I love their courage, their beauty, their obedience even when they are
being run to death. None of those horses
deserves to be treated like garbage, disposed of at the whim of their owners or
trainers. Perhaps guilt makes me want to
open a retirement home for racehorses.
Perhaps it’s because horses are like dreams on legs and I’m sick of my
nightmares.
Easy Does It
The best way to set up a retirement home for racehorses
would be turn my farm into a charity instead of a business. This way it could carry on after the lottery
money dried up and could even carry on after my death. However, it costs a lot of money to set up a
charity. The paperwork is staggering. I would need to hire a lawyer in order to set
the charity up.
I’d then have to know my limits. I’d have to accept only a few horses and no
more.
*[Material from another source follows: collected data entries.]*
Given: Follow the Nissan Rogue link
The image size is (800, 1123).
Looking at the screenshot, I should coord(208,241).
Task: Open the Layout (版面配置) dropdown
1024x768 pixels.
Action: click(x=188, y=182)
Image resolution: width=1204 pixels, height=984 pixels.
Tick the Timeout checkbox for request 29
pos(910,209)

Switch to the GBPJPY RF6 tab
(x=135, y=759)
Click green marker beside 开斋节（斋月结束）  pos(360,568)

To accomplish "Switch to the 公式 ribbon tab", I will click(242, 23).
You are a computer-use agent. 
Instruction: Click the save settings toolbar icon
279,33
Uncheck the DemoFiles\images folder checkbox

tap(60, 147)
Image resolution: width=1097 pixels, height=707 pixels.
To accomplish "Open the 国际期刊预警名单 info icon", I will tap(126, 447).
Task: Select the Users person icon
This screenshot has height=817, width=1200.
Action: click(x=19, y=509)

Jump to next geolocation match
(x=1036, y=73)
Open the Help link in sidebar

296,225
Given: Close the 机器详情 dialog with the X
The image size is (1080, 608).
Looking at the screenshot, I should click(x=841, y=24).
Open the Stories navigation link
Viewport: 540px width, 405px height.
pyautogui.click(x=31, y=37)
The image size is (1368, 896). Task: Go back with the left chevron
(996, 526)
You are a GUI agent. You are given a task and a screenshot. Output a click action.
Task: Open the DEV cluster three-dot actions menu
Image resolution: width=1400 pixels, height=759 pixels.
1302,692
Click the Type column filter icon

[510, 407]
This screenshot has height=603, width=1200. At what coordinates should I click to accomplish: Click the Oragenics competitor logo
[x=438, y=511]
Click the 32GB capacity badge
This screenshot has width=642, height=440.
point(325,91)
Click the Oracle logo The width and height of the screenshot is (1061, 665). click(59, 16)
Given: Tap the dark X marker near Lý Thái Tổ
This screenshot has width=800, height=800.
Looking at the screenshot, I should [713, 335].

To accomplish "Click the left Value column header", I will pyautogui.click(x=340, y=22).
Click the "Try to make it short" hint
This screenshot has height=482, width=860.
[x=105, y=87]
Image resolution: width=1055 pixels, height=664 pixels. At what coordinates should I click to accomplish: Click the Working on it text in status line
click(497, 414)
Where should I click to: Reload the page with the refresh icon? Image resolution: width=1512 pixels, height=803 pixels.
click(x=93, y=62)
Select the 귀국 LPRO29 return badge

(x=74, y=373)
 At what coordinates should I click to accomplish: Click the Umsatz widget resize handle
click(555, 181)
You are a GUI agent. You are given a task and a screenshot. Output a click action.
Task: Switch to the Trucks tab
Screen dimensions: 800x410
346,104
Many animal rescues start with
good intentions and then take on far too many animals that the manpower or the
space can handle. It then becomes a
hoarding situation and the animals are worse off than before.
Unlike many other excellent racehorse rehabilitation
charities that retrain horses to other jobs, my charity would be for no-hope
horses too lame or too injured to be ridden or pull a buggy. Retraining racehorses requires land for a
riding ring, a well-stocked tack room and a trainer familiar with ex-racehorses. I’d rather concentrate on saving horses
considered no-hopers by other horse rescue groups.